Manama (Arabic: المنامة, transliteration: al-Manāma) is the capital and the largest city in Bahrain with an approximate population of 155,000 people.
Manama has emerged as the capital of independent Bahrain after periods of domination by Portugal and Persia earlier in its history. Today, it is a modern capital with an economy based on the sales promotion industry as crude oil takes a less pronounced role in the economy.
Because of its thriving economy, a Danish firm has proposed a skyscraper that would be over 1 km (3,281 ft) high, called the Murjan Tower. Currently only a concept, if built it would be the world's highest man-made structure, even surpassing the super tall Burj Dubai skyscraper, although it would be shorter than the Nakheel Tower in Dubai if both are built.
The city is located in the far north-eastern corner of Bahrain on a small peninsula.

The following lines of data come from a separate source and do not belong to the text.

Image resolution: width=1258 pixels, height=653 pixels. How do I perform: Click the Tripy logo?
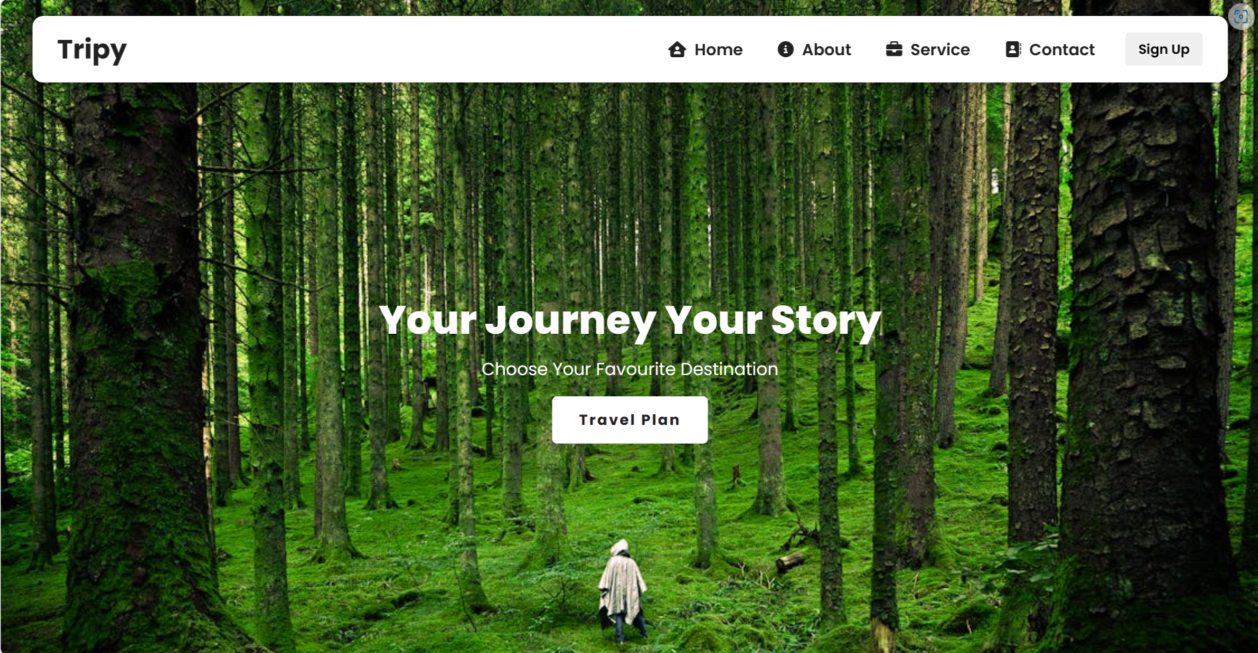pyautogui.click(x=92, y=51)
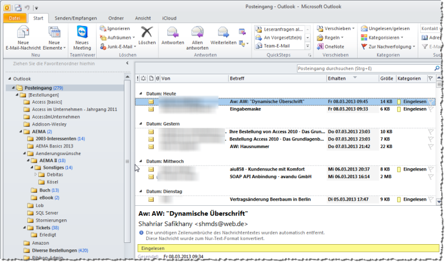Collapse the AEMA II folder tree
446x263 pixels.
[x=27, y=160]
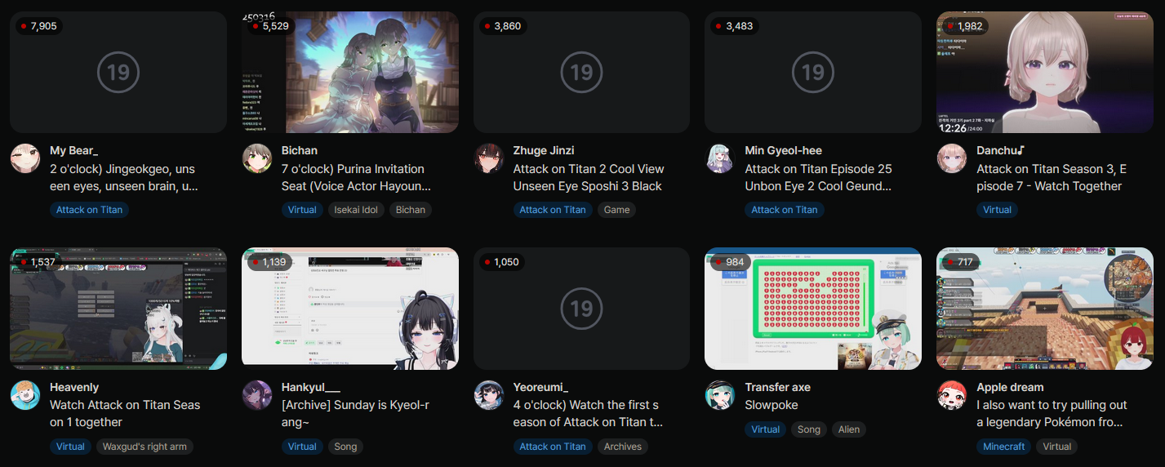Open the Slowpoke stream title link
The image size is (1165, 467).
(x=771, y=405)
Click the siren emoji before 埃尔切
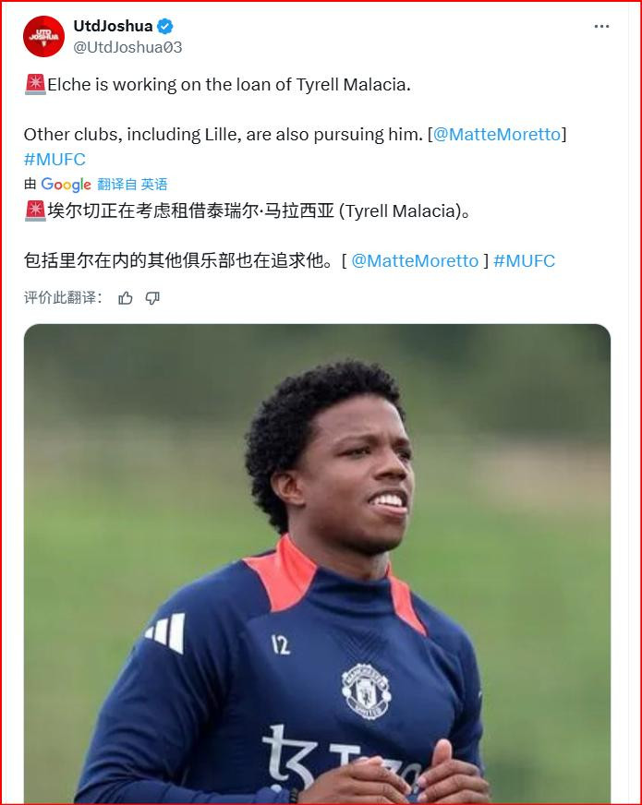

The city obtains a pleasant and a reasonable waterfront. As in the rest of Bahrain, the land is generally flat (or gently rolling) and arid. Manama is served by Bahrain International Airport.
Manama is the focal point of the Bahraini economy. While oil has decreased in importance in recent years due to depleting reserves, petroleum is still the mainstay of the economy, while heavy industry (e.g. aluminum smelting, ship repair), banking and finance, and tourism are increasing in importance. Several multinationals have facilities and offices in and around Manama. The economic base for Manama itself is financial services, with over two hundred financial institutions and banks based in the CBD and the Diplomatic Area. There is also a large retail sector in the shopping malls around Seef, while the center of Manama is dominated by small workshops and traders.

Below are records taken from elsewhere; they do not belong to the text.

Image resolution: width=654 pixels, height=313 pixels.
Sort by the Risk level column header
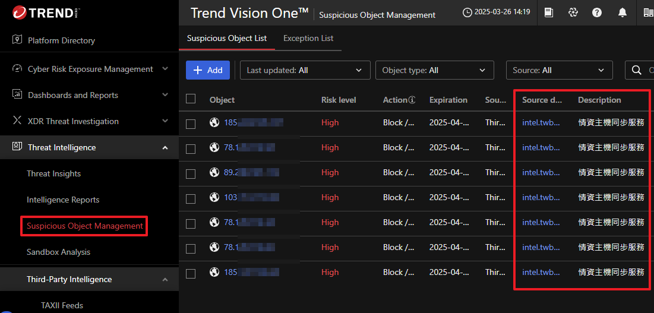pyautogui.click(x=339, y=100)
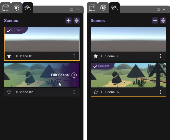Screen dimensions: 170x140
Task: Open the Hierarchy tab in left panel
Action: pos(6,8)
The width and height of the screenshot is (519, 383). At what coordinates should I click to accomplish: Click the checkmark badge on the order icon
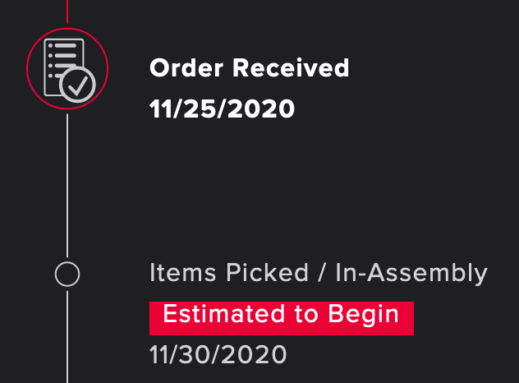pos(80,83)
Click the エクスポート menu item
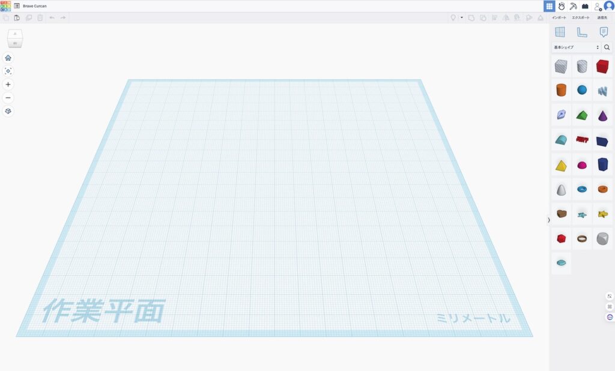The width and height of the screenshot is (615, 371). point(580,18)
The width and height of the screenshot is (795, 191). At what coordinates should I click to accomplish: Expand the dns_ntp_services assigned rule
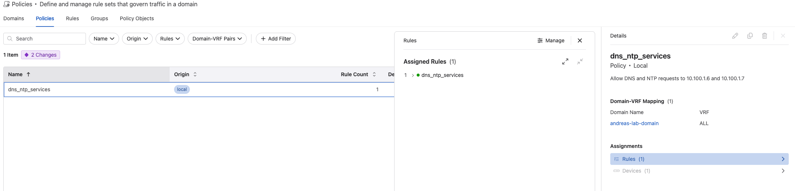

Bahrain is not fully Islamic and Arabic. The country attracts a large number of foreigners and foreign influences, with just under one third of the population hailing from abroad. Alcohol is legal in the country, with bars and nightclubs operating in the city. Football is a popular sport, with three teams from Manama participating in the Bahraini Premier League.
Manama was mentioned in Islamic chronicles at least as far back as 1345. It was conquered by Portugal in 1521 and then by Persia in 1602. Since  it has been under the control of Al-Khalifa dynasty. Manama was declared as a free port in 1958, and in 1971 it became the capital of independent Bahrain.
The north of Bahrain’s main island which is dominated by Manama today has seen human activity for roughly 5,000 years, as is indicated from the remains around Bahrain Fort. The Dilmun Civilizations made this area their capital, burying their dead farther south at the tombs of A'ali. The islanders were soon, however, disturbed by a series of invaders that arrived here by sea, beginning with the Assyrians during the BC period and ending with the Arabs.
During these many centuries Dilmun, as it was first known before its name was changed many times by each new invading power, was a trading post whose importance fluctuated depending on the dominant empire. Manama and its inhabitants first discovered Islam during the 7th century and by the 9th century began to lean to a more conservative almost socialist belief system that caused considerable friction with the surrounding Muslim lands.
The next major foreign intervention in Bahrain came at the beginning of the 1500s when the Portuguese naval fleets arrived, quickly crushing the small local population in Manama and the surrounding areas. Bahrain Fort was built during this era, probably to keep out the Persians who nevertheless managed a series of invasions as the whole island swapped hands between the Portuguese, Persians and Omanis for the proceeding two centuries.
Once the Persians eventually triumphed, it wasn’t long before the appearance of Al Khalifa family from nowhere , or at least from nearby Qatar, to take control of the whole island at the end of the 18th century. The new rulers, whose dynasty continues to this day, sought protection against the Persians from the now dominant, empire-building British as Manama entered a period of colonialism that increased by the time, not least when oil was discovered 30 km (19 mi) south in the centre of the island and first extracted in 1931. After World War II, Bahrain moved slowly towards independence and eventually in 1971, the British pulled out leaving Manama in charge of its own affairs. This was the beginning of a period that has seen its growth and flourish mainly thanks to considerable wealth accumulated through oil production and processing.